Howto: Split a FlatFile into multiple files and ensure the files are grouped based on content from the source file using out of the box BizTalk functionality

This post was originally published here

…a belated Happy New Year! I know it has been quiet on this blog for quiet some time, but I’ll clear this up in the near future once things are certain for a 100%

Recently a colleague of mine, André Ruiter @AndreRuiter67 , asked my view on a particular challenge involving flatfiles. This challenge in short consisted of:

How would one based on a flatfile output x files, where the files would contain grouped data based on a specific value in the original flatfile.

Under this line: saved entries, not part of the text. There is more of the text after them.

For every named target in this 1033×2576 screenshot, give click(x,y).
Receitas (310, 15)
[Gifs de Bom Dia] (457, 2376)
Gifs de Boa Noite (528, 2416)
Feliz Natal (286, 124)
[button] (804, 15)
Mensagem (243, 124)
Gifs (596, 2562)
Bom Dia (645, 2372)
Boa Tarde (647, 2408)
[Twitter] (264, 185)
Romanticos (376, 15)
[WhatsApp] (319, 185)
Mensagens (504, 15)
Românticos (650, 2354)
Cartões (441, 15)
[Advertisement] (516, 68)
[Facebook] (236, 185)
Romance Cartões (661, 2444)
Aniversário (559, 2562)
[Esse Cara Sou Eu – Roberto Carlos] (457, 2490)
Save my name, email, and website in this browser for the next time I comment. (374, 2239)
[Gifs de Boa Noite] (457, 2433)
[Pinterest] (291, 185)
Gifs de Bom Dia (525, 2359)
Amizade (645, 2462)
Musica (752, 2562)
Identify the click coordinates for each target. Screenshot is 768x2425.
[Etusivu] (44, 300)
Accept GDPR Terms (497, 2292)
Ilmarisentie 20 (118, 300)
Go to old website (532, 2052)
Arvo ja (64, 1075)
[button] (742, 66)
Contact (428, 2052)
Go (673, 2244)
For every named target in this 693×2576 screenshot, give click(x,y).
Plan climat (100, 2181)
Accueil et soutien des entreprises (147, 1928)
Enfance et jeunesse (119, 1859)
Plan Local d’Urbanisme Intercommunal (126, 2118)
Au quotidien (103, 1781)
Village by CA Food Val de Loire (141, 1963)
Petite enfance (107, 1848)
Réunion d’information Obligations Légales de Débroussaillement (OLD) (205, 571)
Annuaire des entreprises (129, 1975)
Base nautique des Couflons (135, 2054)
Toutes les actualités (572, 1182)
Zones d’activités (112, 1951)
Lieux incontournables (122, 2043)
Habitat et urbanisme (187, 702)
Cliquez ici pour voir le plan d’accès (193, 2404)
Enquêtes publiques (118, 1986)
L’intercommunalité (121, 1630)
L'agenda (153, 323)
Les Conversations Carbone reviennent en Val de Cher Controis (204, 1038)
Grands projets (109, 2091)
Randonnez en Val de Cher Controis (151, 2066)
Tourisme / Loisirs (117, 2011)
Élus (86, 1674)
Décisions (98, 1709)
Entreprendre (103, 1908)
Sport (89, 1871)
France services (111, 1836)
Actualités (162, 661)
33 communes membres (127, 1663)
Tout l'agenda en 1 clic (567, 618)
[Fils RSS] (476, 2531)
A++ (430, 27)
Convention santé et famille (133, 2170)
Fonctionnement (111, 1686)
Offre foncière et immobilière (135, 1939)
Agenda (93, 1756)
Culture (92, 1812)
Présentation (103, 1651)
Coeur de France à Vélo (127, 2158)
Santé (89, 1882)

My response was, as most of my response, as I enjoy using OOB functionality (thus no code): use a flatfile disassembler in a custom receive pipeline add a map on the receive port in which the inbound file is being transformed to an internal format. Within this internal document ensure to promote the field(s) one wants to group on (correlate). Then use an orchestration which subscribes to the internal message(s) and implement the sequential convoying pattern and aggregate the results to an output format and lastly store the end result to disk.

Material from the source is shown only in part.